## Exercise details
Please collect each line of the records below that contains the word "Click".

---------- Available records

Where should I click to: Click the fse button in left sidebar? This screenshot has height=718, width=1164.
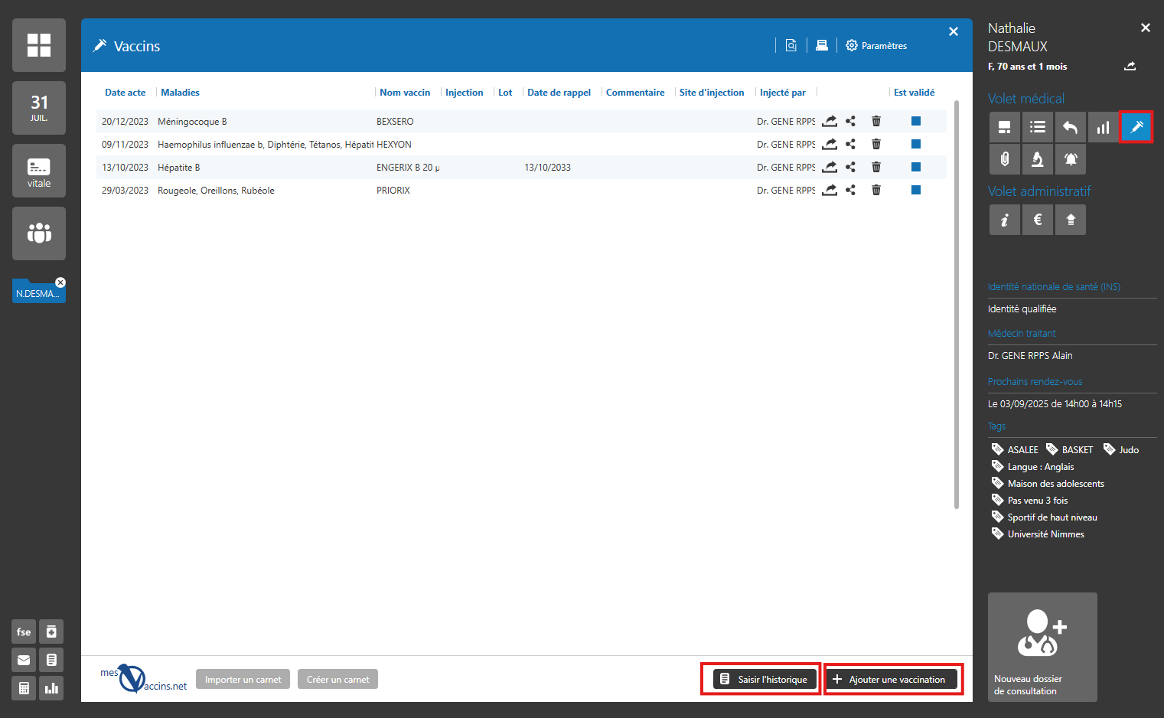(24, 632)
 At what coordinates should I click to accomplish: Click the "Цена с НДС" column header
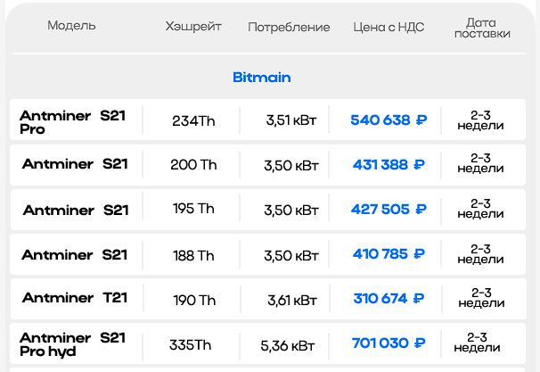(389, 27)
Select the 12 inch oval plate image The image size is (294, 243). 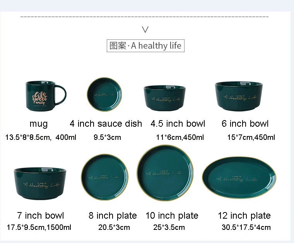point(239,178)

--------------------

## Exercise answer
Where should I click to: Click the fse button in left sidebar? This screenshot has height=718, width=1164.
 At what coordinates should I click to accomplish: Click the "Цена с НДС" column header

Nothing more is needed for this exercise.